- Problem details
From the summary of tax provisions below, answer each question briefly.
(a) How much may employees put away free of income taxes each year in workplace dependent care savings accounts?
(b) For which group is the tuition waiver described as particularly helpful?
(c) What had the House proposed regarding student loan interest?

### Source text

STUDENT LOAN INTEREST The House had proposed to repeal the deduction for student loan interest, but the final bill has no repeal.

ADOPTION ASSISTANCE PROGRAMS The House had proposed to repeal the deduction for financial assistance that an employer may provide when adopting a child, but the final bill has no repeal.

DEPENDENT CARE ACCOUNTS At one point, the House had proposed to eliminate workplace dependent care savings accounts that allow employees to put away $5,000 free of income taxes each year. It later altered the provision to have the accounts disappear in 2023. The Senate never proposed any change, and there is no change in the final bill.

TUITION WAIVERS Employees of educational institutions who receive reduced tuition — or a waiver — for themselves, spouses or dependents are generally not taxed on that income. This is particularly helpful for certain graduate students; their tuition is waived as part of arrangements in which they teach or perform research at their university. The House had proposed to tax the benefit, but the final bill does not have this provision.

######
### Supplied data

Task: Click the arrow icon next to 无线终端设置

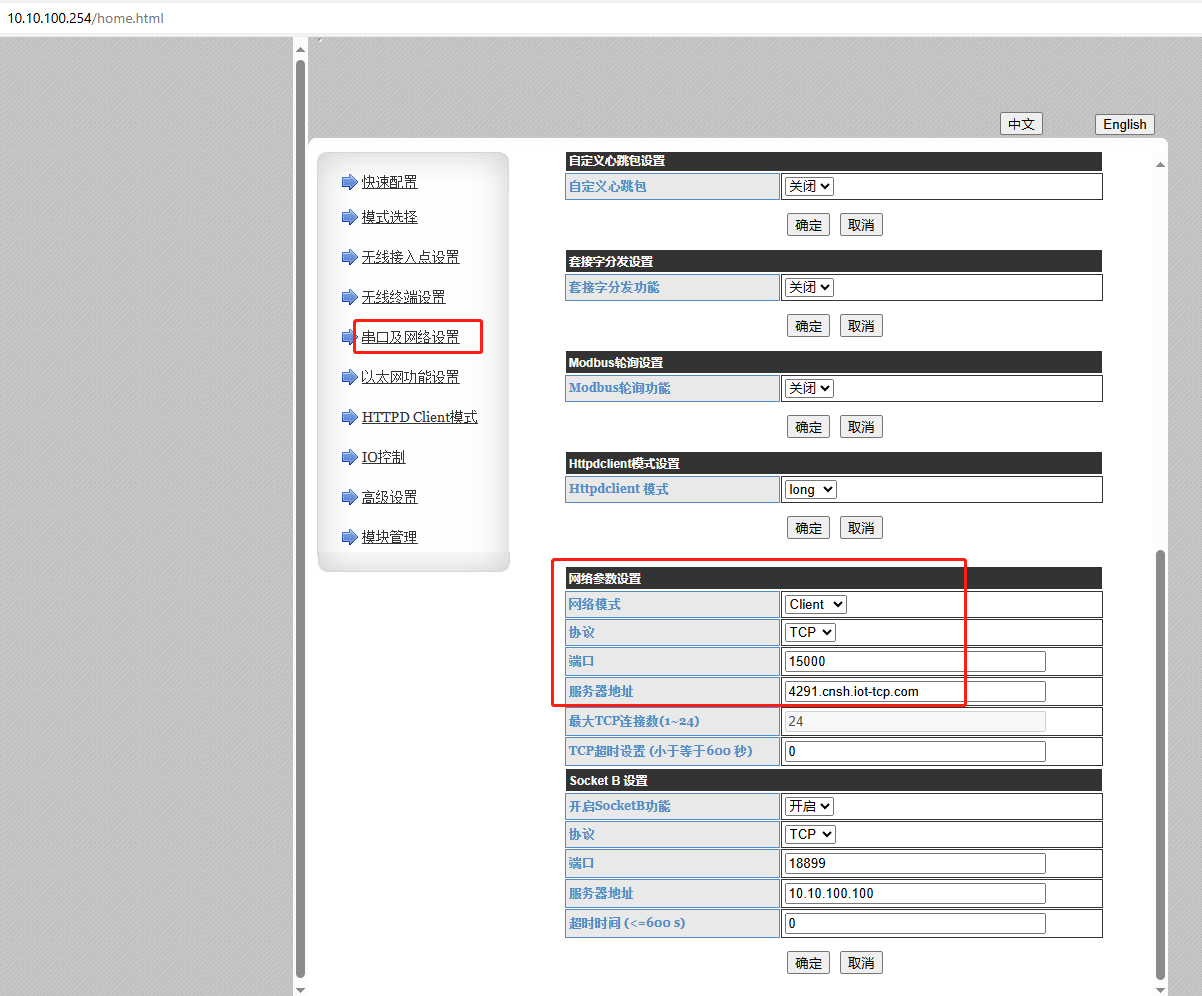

######

- Reply
(a) $5,000.
(b) Certain graduate students.
(c) To repeal the deduction for student loan interest.